Unwissend durch die Außenpolitik
Genau solch eine Debatte hat Österreich aber bitter nötig, sagt Martin Senn, Professor für Politikwissenschaft an der Universität Innsbruck: “Uns fehlen gesicherte Kenntnisse darüber, was die Neutralität für einen Mehrwert hat, was sie uns im 21. Jahrhundert bringt.” Dazu könnte zum Beispiel die Funktion als Brückenbauer in diplomatischen Konflikten zählen: “Aber wir wissen es einfach nicht gesichert.”
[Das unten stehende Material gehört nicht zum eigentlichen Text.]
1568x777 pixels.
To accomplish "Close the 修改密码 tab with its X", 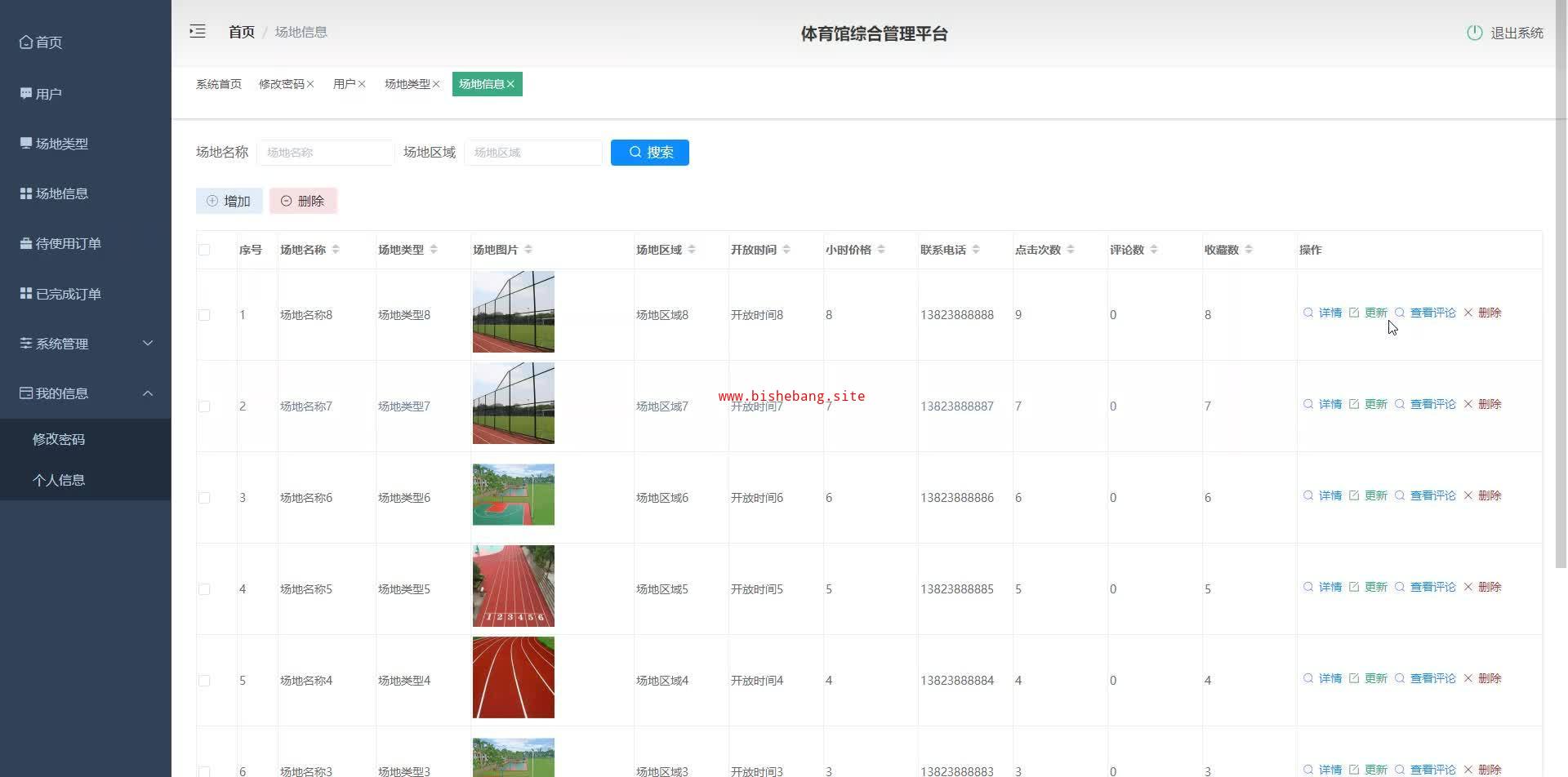I will (310, 84).
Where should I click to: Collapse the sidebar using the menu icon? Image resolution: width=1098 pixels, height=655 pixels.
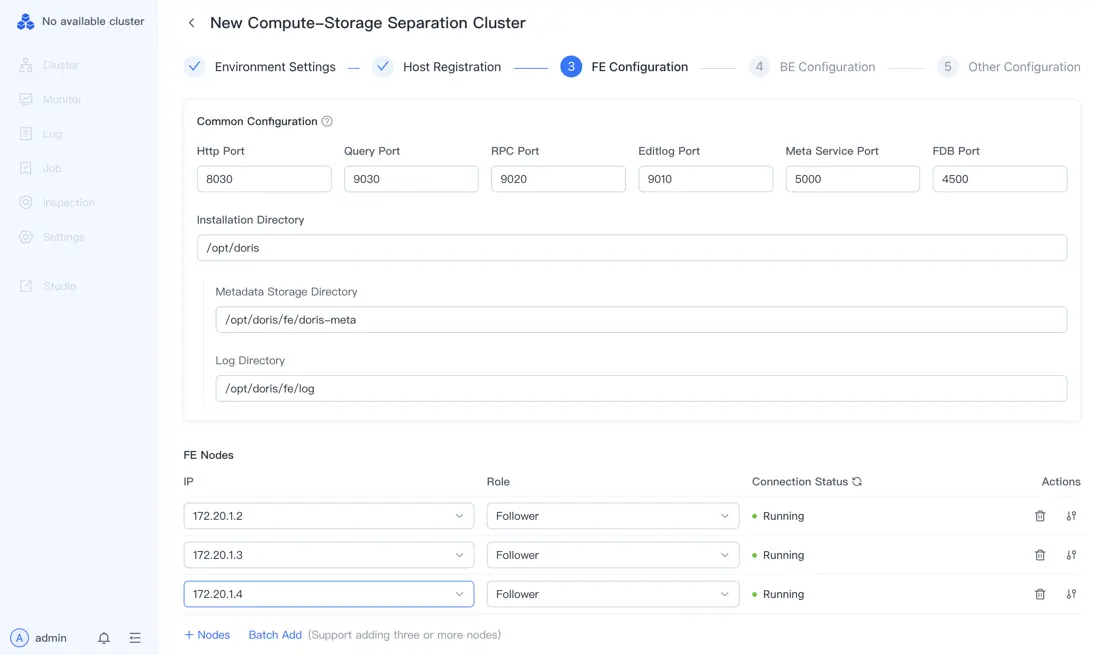[135, 638]
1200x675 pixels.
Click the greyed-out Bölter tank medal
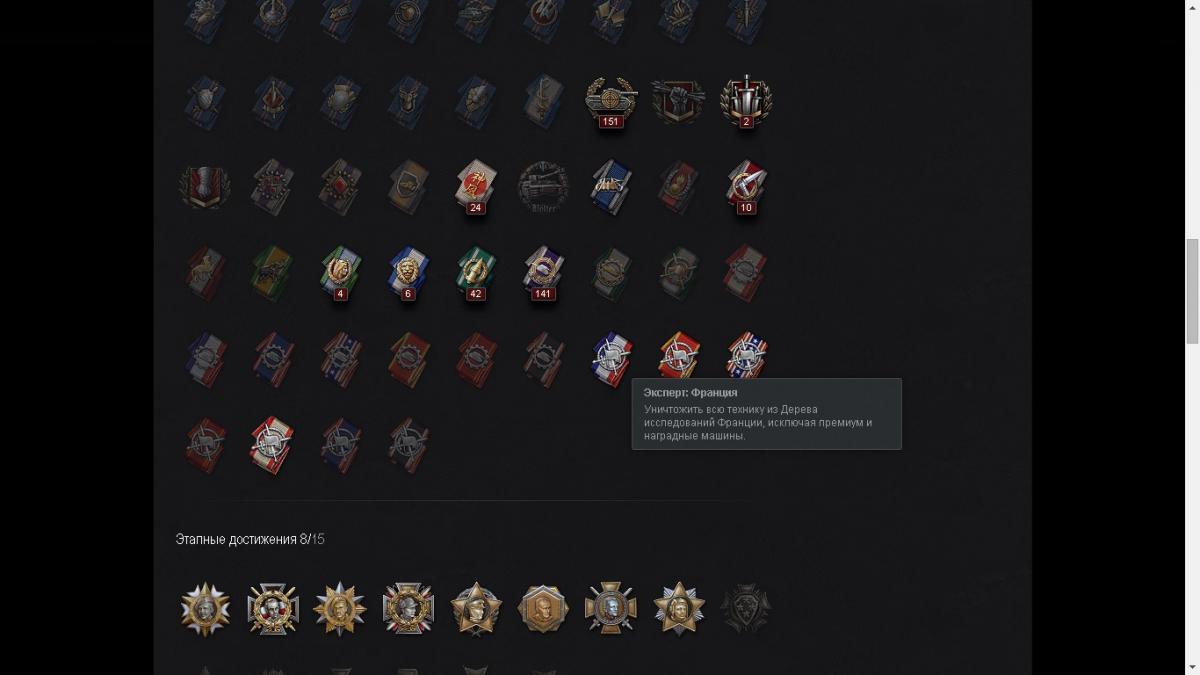coord(543,187)
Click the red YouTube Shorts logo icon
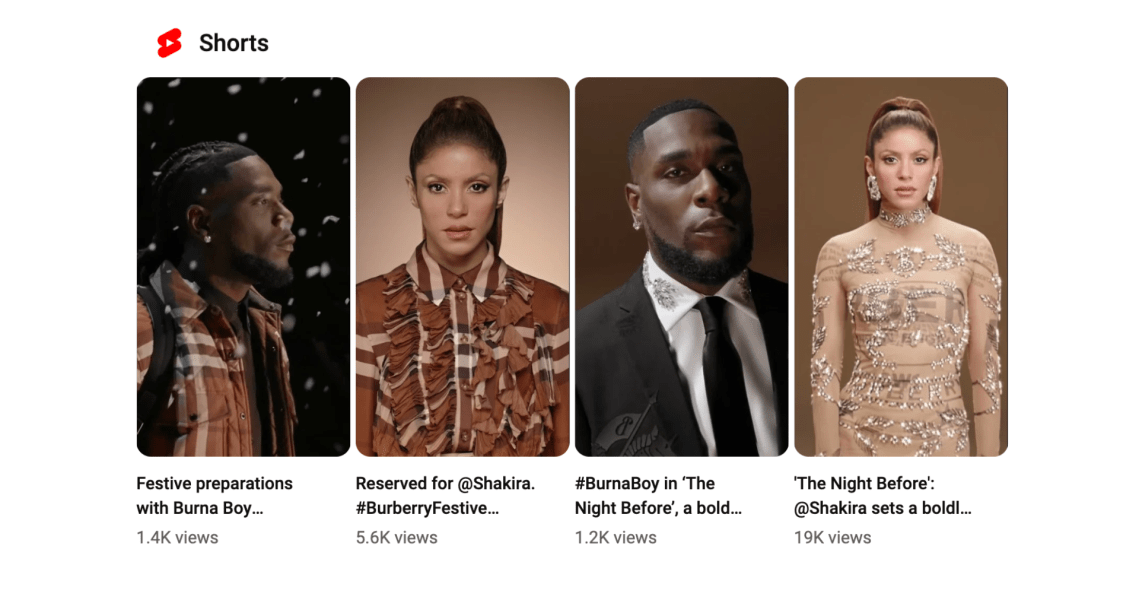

Ein anderer Aspekt, so Senn, ist die sicherheitspolitische Ausrichtung Österreichs: “Bisher war die politische Notwendigkeit für eine Debatte nicht gegeben.” Das habe sich mit dem Krieg in der Ukraine geändert: “Teil der Neutralitätspolitik ist, dass man darüber reflektiert, wie sich die Rahmenbedingungen ändern und wie man sich dem anpassen sollte.” In Österreich gelte hingegen eher das Prinzip: “Die Neutralität wird nicht gelebt. Sie überlebt.” Angesichts der neuen Situation bezeichnete Ralph Janik – Universitätslektor für Völkerrecht an der Universität Wien – Österreich etwa einmal als “sicherheitspolitischen Schmarotzer”, wegen der fehlenden Verpflichtung, bei einem Angriff auf einen anderen Mitgliedsstaat der Europäischen Union militärisch Beistand zu leisten.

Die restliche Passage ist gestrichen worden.